Task details: The material below includes pictures; leave them out and return only the lines between the line containing "Task: Focus the" and the line containing "Task: Activate the Zoom tool", inclusive, word for word.

--- Source data Enclosed Below ---

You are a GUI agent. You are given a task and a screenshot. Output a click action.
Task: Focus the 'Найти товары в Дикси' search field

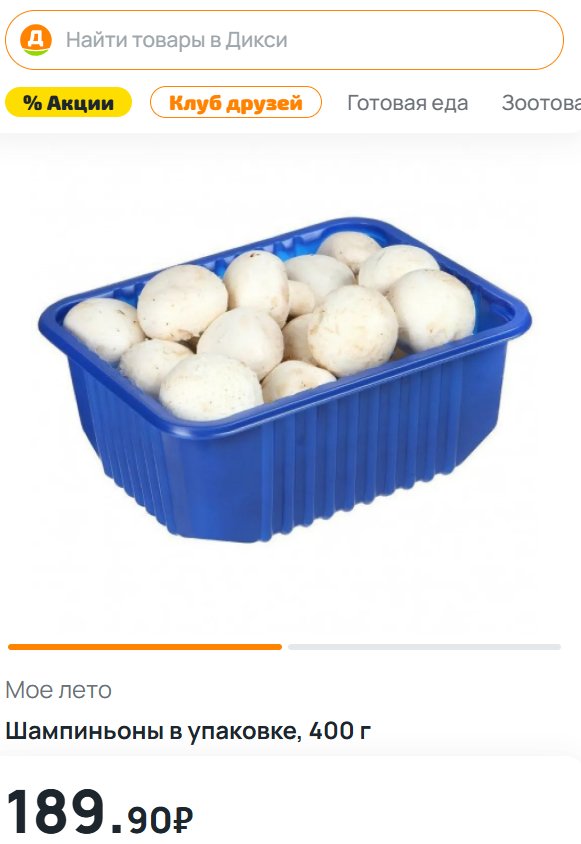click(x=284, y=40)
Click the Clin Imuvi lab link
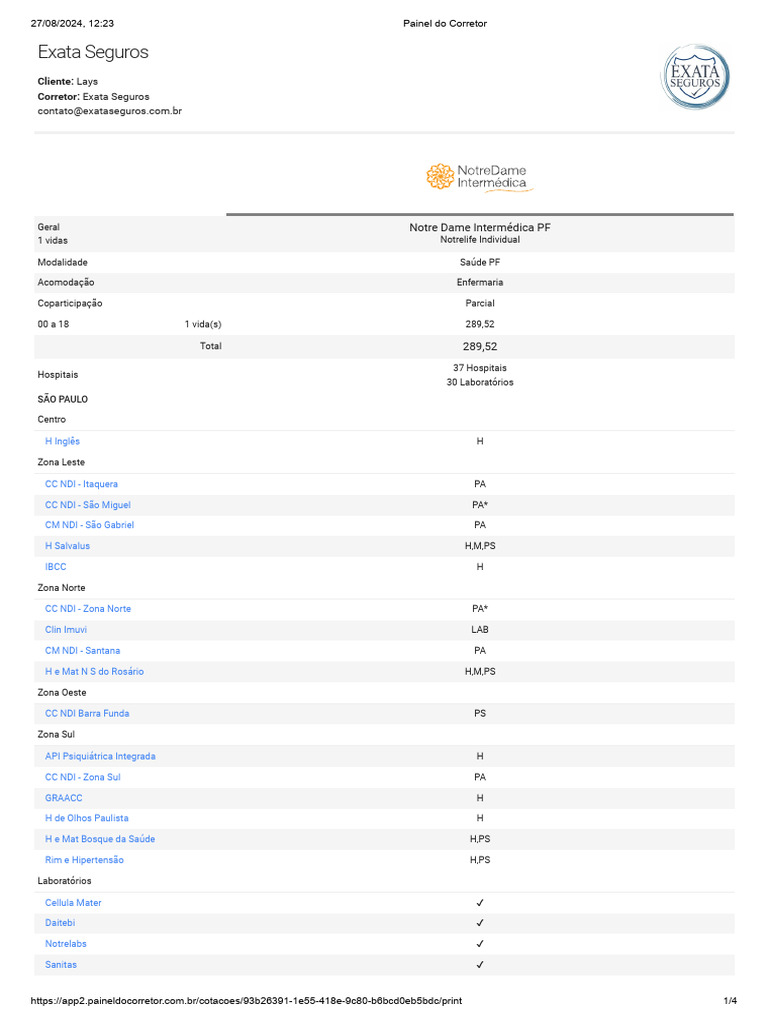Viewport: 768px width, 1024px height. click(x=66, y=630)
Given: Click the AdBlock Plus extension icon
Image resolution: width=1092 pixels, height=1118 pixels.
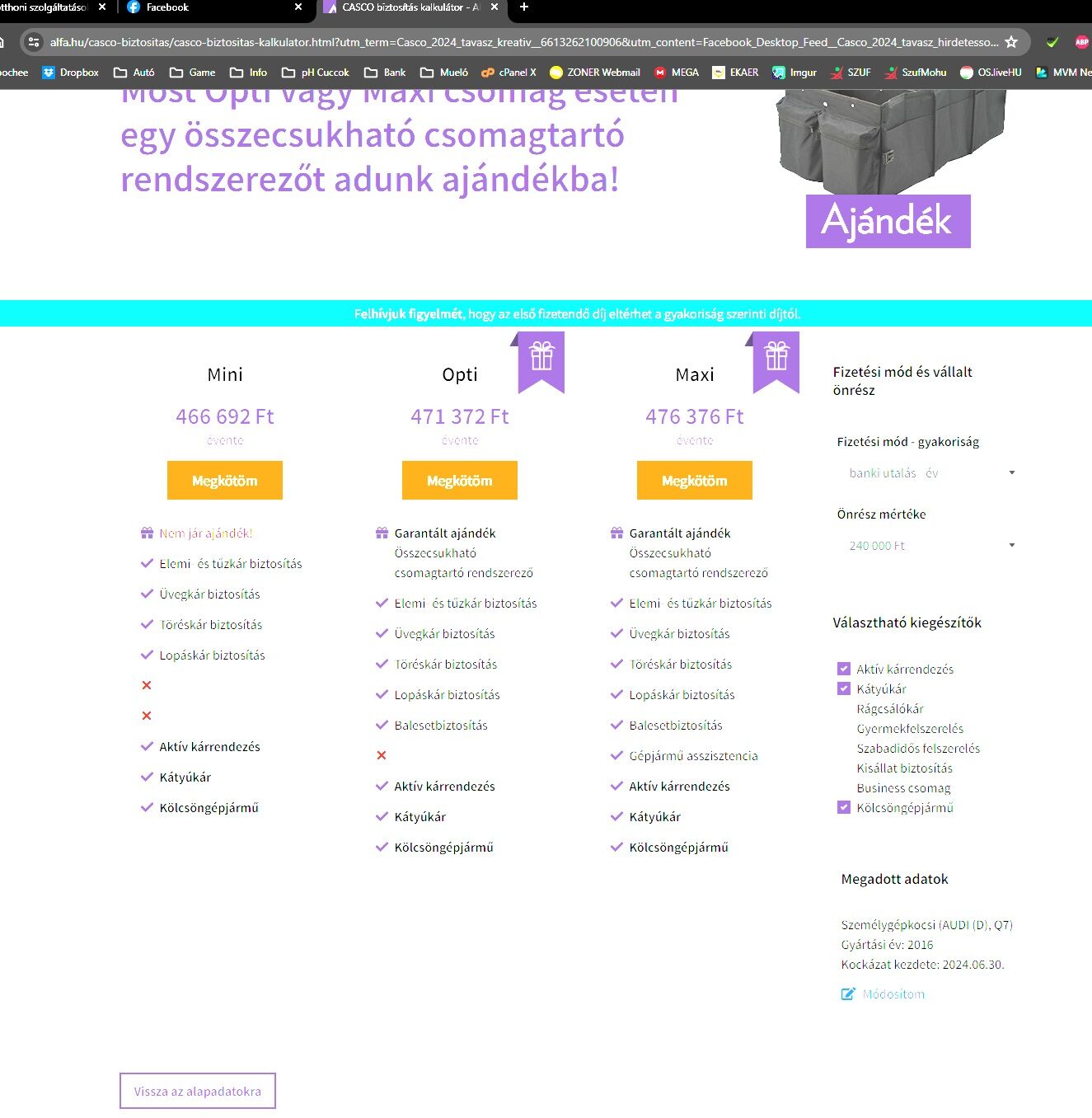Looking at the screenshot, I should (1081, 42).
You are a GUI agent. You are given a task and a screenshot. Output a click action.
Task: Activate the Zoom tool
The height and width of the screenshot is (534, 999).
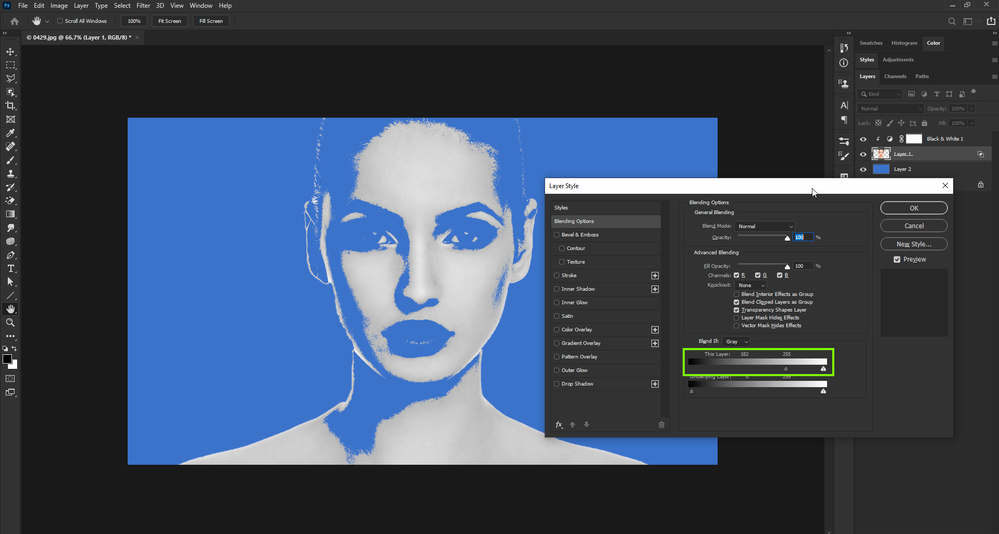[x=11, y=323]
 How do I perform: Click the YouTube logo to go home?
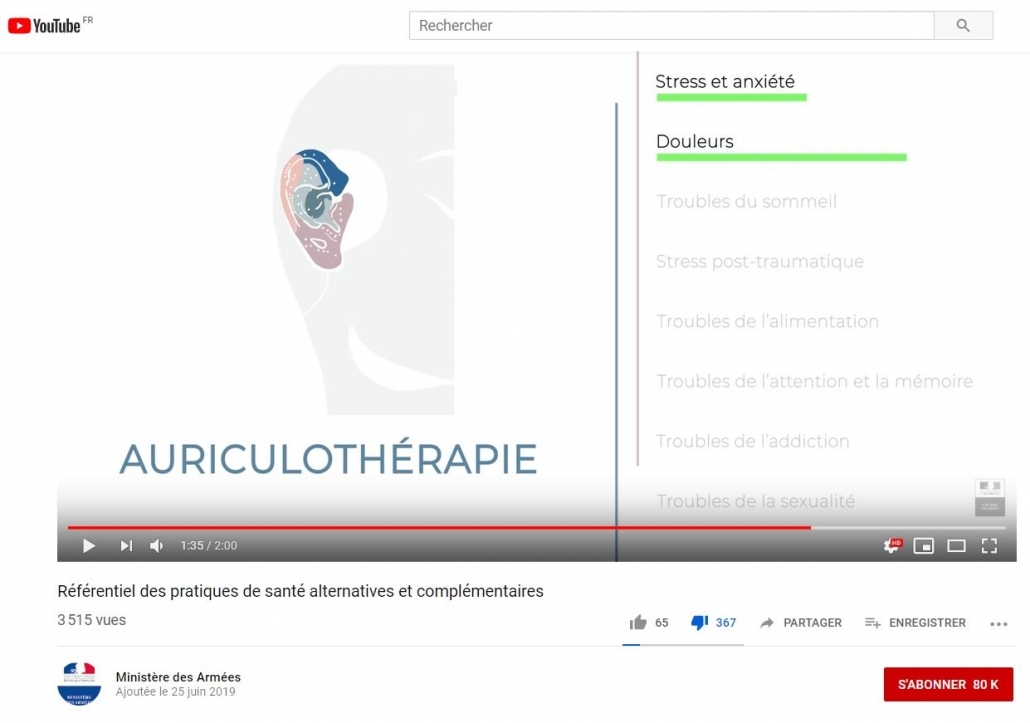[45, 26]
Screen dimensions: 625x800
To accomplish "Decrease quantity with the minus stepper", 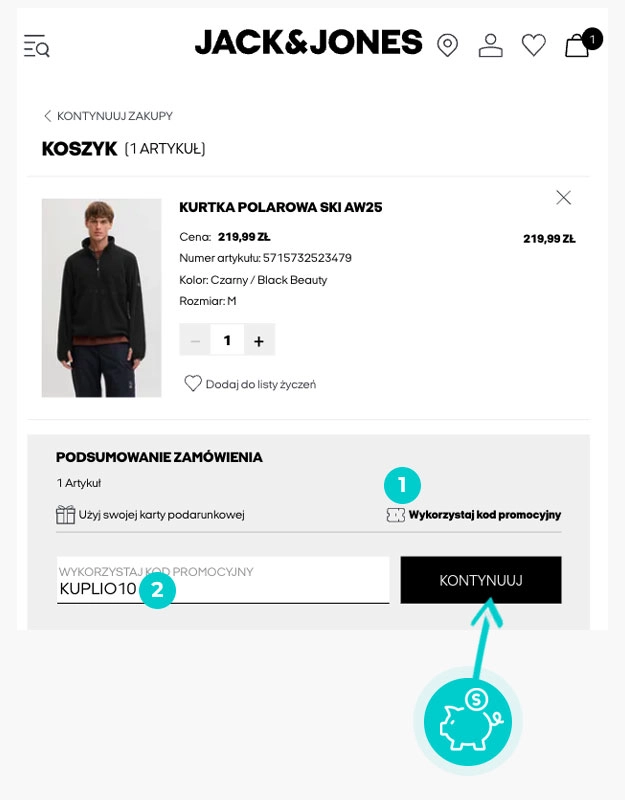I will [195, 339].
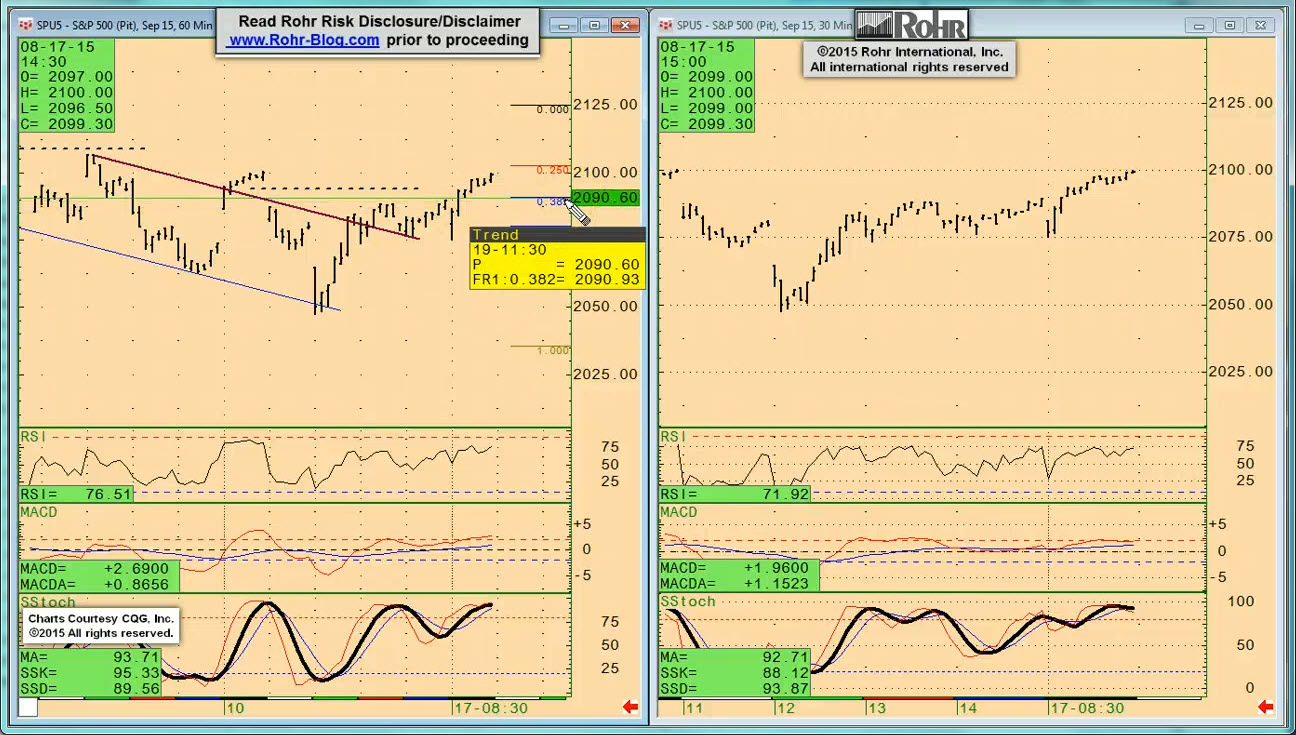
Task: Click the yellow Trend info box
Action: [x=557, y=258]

--- End of Enclosed Source data ---

Response for this exercise:
Task: Focus the 'Найти товары в Дикси' search field

click(x=284, y=40)
Click the Clin Imuvi lab link
Viewport: 768px width, 1024px height. click(x=66, y=630)
Given: Click the AdBlock Plus extension icon
Image resolution: width=1092 pixels, height=1118 pixels.
Looking at the screenshot, I should (1081, 42).
You are a GUI agent. You are given a task and a screenshot. Output a click action.
Task: Activate the Zoom tool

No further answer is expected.